Hence their eagerness to taste "life's glad moments,"
to take their fill of mirth, to make the best of this life
while it lasts. Hence the origin of their motto, "Let
us eat and drink—for tomorrow we die!" Such are . . .
the out-and-out "lovers of pleasure,"
the worshipers of the god of this world,
the admirers of vanity,
the indulgers of the flesh.
They do not profess to be "pious;" but rather take
pains to show that they are not so, and boast that
they are not hypocrites.
But pleasure won't last always;
and this world will not last forever;
and vanity will soon pass away;
and the flesh will cease to satisfy.
And when all these things come to an end, what
will be the condition of those whose gods they were?

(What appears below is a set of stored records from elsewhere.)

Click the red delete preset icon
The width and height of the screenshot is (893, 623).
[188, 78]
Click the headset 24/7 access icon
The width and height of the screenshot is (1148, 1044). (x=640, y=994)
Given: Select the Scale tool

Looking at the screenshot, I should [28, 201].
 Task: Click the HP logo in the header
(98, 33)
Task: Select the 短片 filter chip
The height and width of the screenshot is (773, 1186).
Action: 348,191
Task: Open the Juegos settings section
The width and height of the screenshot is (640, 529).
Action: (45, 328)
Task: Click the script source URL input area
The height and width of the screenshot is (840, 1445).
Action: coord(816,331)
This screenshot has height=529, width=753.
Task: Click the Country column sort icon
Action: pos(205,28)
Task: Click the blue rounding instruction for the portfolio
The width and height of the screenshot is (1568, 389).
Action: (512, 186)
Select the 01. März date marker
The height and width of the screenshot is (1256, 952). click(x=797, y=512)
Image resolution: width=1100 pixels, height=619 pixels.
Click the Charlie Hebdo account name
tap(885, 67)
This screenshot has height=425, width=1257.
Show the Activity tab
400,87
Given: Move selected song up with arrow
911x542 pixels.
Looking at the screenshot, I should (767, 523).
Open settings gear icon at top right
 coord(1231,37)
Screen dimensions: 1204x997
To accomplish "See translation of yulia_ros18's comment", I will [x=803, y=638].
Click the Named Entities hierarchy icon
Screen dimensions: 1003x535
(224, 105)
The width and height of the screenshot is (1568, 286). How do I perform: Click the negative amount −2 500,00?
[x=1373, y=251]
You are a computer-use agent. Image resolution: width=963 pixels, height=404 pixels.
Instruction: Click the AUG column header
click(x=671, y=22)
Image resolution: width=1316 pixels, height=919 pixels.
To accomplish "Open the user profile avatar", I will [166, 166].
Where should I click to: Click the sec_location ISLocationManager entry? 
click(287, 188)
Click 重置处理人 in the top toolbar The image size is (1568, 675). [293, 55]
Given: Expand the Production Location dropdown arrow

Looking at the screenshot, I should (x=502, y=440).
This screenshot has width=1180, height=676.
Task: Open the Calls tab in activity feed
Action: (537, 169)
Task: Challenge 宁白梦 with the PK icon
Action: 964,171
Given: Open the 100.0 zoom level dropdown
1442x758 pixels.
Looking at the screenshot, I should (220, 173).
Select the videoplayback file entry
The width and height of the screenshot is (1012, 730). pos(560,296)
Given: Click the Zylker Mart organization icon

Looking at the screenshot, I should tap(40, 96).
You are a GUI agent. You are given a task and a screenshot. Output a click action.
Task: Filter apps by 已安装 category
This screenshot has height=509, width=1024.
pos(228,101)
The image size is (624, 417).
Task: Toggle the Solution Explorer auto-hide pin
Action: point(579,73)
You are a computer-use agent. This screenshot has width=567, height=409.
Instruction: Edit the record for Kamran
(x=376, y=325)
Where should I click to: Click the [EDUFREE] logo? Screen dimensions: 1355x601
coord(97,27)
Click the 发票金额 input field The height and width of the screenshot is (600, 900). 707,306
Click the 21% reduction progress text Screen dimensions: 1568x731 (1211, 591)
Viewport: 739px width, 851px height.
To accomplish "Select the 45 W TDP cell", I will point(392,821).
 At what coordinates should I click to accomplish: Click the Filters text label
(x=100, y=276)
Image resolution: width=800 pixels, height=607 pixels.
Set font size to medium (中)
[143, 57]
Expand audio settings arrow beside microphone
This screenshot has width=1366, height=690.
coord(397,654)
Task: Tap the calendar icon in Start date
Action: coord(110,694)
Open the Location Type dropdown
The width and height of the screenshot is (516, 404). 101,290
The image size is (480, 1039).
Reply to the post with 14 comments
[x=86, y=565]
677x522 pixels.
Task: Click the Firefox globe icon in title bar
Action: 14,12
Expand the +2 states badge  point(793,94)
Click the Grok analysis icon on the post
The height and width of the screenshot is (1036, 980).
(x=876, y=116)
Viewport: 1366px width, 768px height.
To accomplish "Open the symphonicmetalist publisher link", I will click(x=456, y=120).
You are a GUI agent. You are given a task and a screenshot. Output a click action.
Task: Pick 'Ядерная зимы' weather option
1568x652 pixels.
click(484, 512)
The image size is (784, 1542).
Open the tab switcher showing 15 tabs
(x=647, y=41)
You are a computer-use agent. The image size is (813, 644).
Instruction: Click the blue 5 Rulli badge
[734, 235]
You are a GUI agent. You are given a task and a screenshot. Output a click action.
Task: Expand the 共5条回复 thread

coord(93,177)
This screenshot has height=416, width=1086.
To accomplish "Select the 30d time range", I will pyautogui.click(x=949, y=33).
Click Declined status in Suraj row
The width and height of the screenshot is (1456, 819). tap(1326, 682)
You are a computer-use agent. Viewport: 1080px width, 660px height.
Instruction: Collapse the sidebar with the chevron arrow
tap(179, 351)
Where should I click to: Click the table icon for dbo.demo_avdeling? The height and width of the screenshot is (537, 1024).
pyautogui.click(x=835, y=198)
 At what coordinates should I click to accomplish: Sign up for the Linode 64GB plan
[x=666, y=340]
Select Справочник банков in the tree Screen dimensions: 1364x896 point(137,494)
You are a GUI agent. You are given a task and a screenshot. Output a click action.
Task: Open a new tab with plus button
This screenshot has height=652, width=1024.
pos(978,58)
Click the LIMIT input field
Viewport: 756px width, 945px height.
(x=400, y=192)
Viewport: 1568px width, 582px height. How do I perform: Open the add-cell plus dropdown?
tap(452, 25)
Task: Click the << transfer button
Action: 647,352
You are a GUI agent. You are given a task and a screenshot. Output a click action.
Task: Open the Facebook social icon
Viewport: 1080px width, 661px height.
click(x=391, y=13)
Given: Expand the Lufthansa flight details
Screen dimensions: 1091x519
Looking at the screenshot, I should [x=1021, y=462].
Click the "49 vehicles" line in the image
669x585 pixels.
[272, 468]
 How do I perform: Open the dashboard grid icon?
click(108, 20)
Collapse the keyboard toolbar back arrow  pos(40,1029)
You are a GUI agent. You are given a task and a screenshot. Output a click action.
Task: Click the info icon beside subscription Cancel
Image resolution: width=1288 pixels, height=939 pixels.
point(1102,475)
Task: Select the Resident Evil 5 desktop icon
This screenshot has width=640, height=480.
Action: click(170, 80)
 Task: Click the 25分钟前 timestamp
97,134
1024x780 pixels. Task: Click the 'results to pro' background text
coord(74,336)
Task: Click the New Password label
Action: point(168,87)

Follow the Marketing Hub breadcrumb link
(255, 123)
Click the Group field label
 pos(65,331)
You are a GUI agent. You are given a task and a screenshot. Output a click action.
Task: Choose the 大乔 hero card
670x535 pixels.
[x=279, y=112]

Cheated, befooled, despairing, they shall lie down in
sorrow. Their idols are broken in pieces, and they find
at last that they have trusted in a lie. They are left
without a god, without light, without help, without
even so much as the hope of a hope, or the faintest
glimmer of a dawn—in that long night which, after
their merry day of pleasure, has fallen so thickly
They will find too late that, in gaining the world—they
have lost their souls; that, in filling up time with vanity
—they have filled eternity with misery; that, in snatching
at the pleasures of earth—they have lost the joys of
heaven, and the glories of the everlasting inheritance.
O man, dying man, dweller on a dying earth, living amid
sickbeds and deathbeds, and funerals and graves—the
sport of broken hopes, and fruitless joys, and empty
dreams, and fervent longings, and never-healing, never
-ending heartaches—O man, dying man, will you . . .
still follow vanity and lies;
still chase pleasure and gaiety;
still sow the wind—and reap the whirlwind?
After all that has been told you of earth's weariness,
and pleasure's emptiness; after all that you yourself
have experienced of the vanity of all things here
below; after having been so often disappointed,
mocked, and made miserable by that world which
you worship—will you still pursue the lusts of the
flesh, the lust of the eye, and the pride of life?